Na fali szumu wokół Sory od OpenAI w App Store pojawia się wysyp klonów. Ponieważ oficjalny generator wideo działa na razie tylko w Stanach Zjednoczonych i Kanadzie, użytkownicy z innych regionów, wpisując w wyszukiwarkę „Sora” lub „Sora 2”, zamiast wyczekiwanej aplikacji widzą dziesiątki podobnych produktów z krzykliwymi nazwami w rodzaju „Sora 2: AI Video Generator”.

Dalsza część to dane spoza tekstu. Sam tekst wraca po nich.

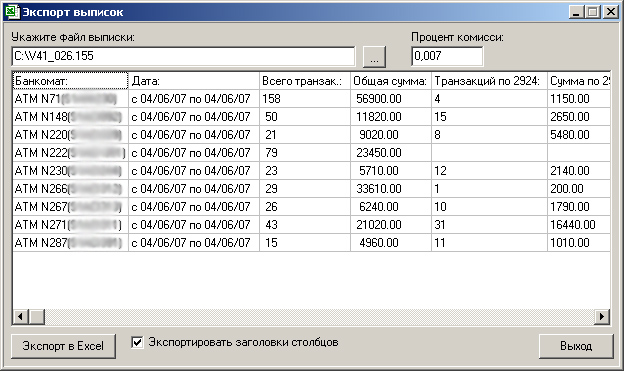Click the Экспорт в Excel button

[x=63, y=346]
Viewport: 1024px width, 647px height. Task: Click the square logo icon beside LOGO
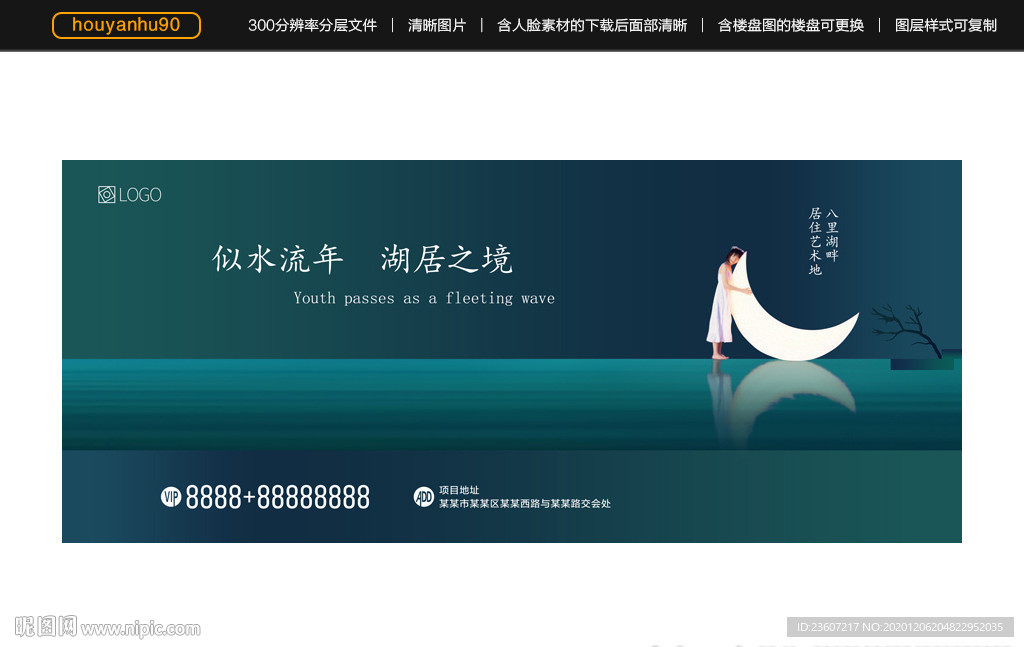click(107, 195)
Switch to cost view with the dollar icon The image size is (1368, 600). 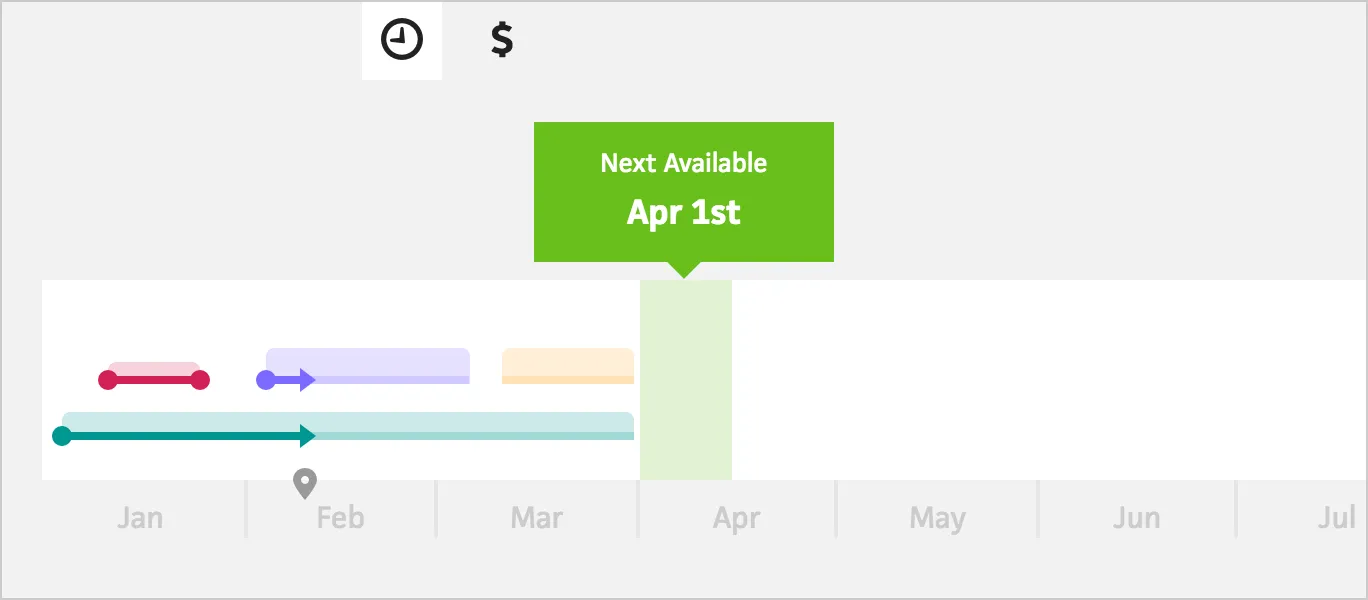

Jeden z takich klonów wspiął się już na dziewiąte miejsce w zestawieniu Top Photo & Video. Część z nich nawet nie udaje oryginału: w ikonach wykorzystują logo OpenAI, w opisach wspominają Google Veo 3, a użytkowników kuszą tygodniowymi subskrypcjami za 5–15 dolarów.

Scenariusz aż nadto znajomy: kiedy tylko pojawia się napędzana hype’em usługa AI, sklep błyskawicznie zalewa fala kopii liczących na nieuwagę. A że wiele osób nie zdaje sobie sprawy, iż oficjalna Sora poza USA i Kanadą wciąż nie jest dostępna, łatwo pobrać — i opłacić — coś zupełnie innego, niż się zakładało.

Najprostsza zasada wciąż działa: jeśli w nazwie widnieje „Sora”, lecz w polu dewelopera nie ma OpenAI, to nie jest Sora.